>> start Supplied data

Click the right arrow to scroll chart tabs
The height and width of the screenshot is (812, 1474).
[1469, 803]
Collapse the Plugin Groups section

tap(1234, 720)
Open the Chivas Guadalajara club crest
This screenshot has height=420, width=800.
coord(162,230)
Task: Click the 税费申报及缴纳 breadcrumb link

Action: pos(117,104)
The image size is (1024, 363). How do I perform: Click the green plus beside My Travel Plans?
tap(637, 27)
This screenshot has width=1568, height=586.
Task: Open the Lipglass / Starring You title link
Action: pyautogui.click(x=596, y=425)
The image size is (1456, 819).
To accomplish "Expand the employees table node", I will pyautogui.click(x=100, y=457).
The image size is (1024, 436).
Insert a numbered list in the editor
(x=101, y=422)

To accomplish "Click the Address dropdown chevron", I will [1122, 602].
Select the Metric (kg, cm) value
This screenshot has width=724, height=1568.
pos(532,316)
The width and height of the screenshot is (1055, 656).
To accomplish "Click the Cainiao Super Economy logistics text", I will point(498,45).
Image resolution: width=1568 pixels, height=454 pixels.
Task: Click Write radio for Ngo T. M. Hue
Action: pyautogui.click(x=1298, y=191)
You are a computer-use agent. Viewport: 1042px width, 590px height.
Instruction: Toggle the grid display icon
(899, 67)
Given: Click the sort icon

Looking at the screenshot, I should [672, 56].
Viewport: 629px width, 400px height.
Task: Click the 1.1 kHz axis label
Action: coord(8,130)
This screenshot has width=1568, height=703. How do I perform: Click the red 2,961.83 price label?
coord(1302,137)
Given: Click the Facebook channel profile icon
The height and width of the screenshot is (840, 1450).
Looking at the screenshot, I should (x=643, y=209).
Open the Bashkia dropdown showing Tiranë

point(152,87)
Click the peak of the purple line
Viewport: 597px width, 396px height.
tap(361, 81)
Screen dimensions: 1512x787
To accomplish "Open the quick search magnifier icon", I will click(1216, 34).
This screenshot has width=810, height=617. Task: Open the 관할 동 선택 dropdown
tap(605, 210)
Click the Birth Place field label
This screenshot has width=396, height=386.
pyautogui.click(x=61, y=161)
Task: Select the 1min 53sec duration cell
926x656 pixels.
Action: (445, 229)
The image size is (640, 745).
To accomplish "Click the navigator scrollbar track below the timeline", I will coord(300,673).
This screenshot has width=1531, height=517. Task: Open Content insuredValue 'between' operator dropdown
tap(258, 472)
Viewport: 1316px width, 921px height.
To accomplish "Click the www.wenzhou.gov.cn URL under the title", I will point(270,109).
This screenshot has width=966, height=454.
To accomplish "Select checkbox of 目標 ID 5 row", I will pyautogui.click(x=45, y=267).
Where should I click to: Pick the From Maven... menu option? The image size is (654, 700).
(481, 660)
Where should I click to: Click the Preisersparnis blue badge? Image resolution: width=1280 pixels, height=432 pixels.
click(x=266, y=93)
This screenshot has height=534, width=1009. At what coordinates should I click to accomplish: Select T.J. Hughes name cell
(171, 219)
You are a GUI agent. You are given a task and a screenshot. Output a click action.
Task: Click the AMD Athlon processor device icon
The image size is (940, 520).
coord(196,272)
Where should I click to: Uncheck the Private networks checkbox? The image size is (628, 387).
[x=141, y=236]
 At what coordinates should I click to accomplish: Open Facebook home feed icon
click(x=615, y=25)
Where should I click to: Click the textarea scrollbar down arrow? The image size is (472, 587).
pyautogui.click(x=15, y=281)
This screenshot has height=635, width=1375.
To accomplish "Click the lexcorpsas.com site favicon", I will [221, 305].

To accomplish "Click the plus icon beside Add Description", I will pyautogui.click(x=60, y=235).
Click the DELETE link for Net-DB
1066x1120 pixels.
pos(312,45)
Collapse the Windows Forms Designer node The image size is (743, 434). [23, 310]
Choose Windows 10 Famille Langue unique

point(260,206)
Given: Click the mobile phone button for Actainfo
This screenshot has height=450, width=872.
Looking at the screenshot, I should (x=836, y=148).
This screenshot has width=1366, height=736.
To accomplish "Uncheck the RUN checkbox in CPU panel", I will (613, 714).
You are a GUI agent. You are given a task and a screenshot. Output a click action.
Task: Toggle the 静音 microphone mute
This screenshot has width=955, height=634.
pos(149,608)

>> end Supplied data

◆ **What the exercise asks**:
Reproduce every one of the entries above word for word, keeping each line as it stands.

◆ **Completed task**:
Click the right arrow to scroll chart tabs
The height and width of the screenshot is (812, 1474).
[1469, 803]
Collapse the Plugin Groups section

tap(1234, 720)
Open the Chivas Guadalajara club crest
This screenshot has height=420, width=800.
coord(162,230)
Task: Click the 税费申报及缴纳 breadcrumb link

Action: pos(117,104)
The image size is (1024, 363). How do I perform: Click the green plus beside My Travel Plans?
tap(637, 27)
This screenshot has width=1568, height=586.
Task: Open the Lipglass / Starring You title link
Action: pyautogui.click(x=596, y=425)
The image size is (1456, 819).
To accomplish "Expand the employees table node", I will pyautogui.click(x=100, y=457).
The image size is (1024, 436).
Insert a numbered list in the editor
(x=101, y=422)

To accomplish "Click the Address dropdown chevron", I will [1122, 602].
Select the Metric (kg, cm) value
This screenshot has width=724, height=1568.
pos(532,316)
The width and height of the screenshot is (1055, 656).
To accomplish "Click the Cainiao Super Economy logistics text", I will point(498,45).
Image resolution: width=1568 pixels, height=454 pixels.
Task: Click Write radio for Ngo T. M. Hue
Action: pyautogui.click(x=1298, y=191)
You are a computer-use agent. Viewport: 1042px width, 590px height.
Instruction: Toggle the grid display icon
(899, 67)
Given: Click the sort icon

Looking at the screenshot, I should [672, 56].
Viewport: 629px width, 400px height.
Task: Click the 1.1 kHz axis label
Action: coord(8,130)
This screenshot has width=1568, height=703. How do I perform: Click the red 2,961.83 price label?
coord(1302,137)
Given: Click the Facebook channel profile icon
The height and width of the screenshot is (840, 1450).
Looking at the screenshot, I should (x=643, y=209).
Open the Bashkia dropdown showing Tiranë

point(152,87)
Click the peak of the purple line
Viewport: 597px width, 396px height.
tap(361, 81)
Screen dimensions: 1512x787
To accomplish "Open the quick search magnifier icon", I will click(1216, 34).
This screenshot has width=810, height=617. Task: Open the 관할 동 선택 dropdown
tap(605, 210)
Click the Birth Place field label
This screenshot has width=396, height=386.
pyautogui.click(x=61, y=161)
Task: Select the 1min 53sec duration cell
926x656 pixels.
Action: (445, 229)
The image size is (640, 745).
To accomplish "Click the navigator scrollbar track below the timeline", I will coord(300,673).
This screenshot has width=1531, height=517. Task: Open Content insuredValue 'between' operator dropdown
tap(258, 472)
Viewport: 1316px width, 921px height.
To accomplish "Click the www.wenzhou.gov.cn URL under the title", I will point(270,109).
This screenshot has width=966, height=454.
To accomplish "Select checkbox of 目標 ID 5 row", I will pyautogui.click(x=45, y=267).
Where should I click to: Pick the From Maven... menu option? The image size is (654, 700).
(481, 660)
Where should I click to: Click the Preisersparnis blue badge? Image resolution: width=1280 pixels, height=432 pixels.
click(x=266, y=93)
This screenshot has height=534, width=1009. At what coordinates should I click to accomplish: Select T.J. Hughes name cell
(171, 219)
You are a GUI agent. You are given a task and a screenshot. Output a click action.
Task: Click the AMD Athlon processor device icon
The image size is (940, 520).
coord(196,272)
Where should I click to: Uncheck the Private networks checkbox? The image size is (628, 387).
[x=141, y=236]
 At what coordinates should I click to accomplish: Open Facebook home feed icon
click(x=615, y=25)
Where should I click to: Click the textarea scrollbar down arrow? The image size is (472, 587).
pyautogui.click(x=15, y=281)
This screenshot has height=635, width=1375.
To accomplish "Click the lexcorpsas.com site favicon", I will [221, 305].

To accomplish "Click the plus icon beside Add Description", I will pyautogui.click(x=60, y=235).
Click the DELETE link for Net-DB
1066x1120 pixels.
pos(312,45)
Collapse the Windows Forms Designer node The image size is (743, 434). [23, 310]
Choose Windows 10 Famille Langue unique

point(260,206)
Given: Click the mobile phone button for Actainfo
This screenshot has height=450, width=872.
Looking at the screenshot, I should (x=836, y=148).
This screenshot has width=1366, height=736.
To accomplish "Uncheck the RUN checkbox in CPU panel", I will (613, 714).
You are a GUI agent. You are given a task and a screenshot. Output a click action.
Task: Toggle the 静音 microphone mute
This screenshot has width=955, height=634.
pos(149,608)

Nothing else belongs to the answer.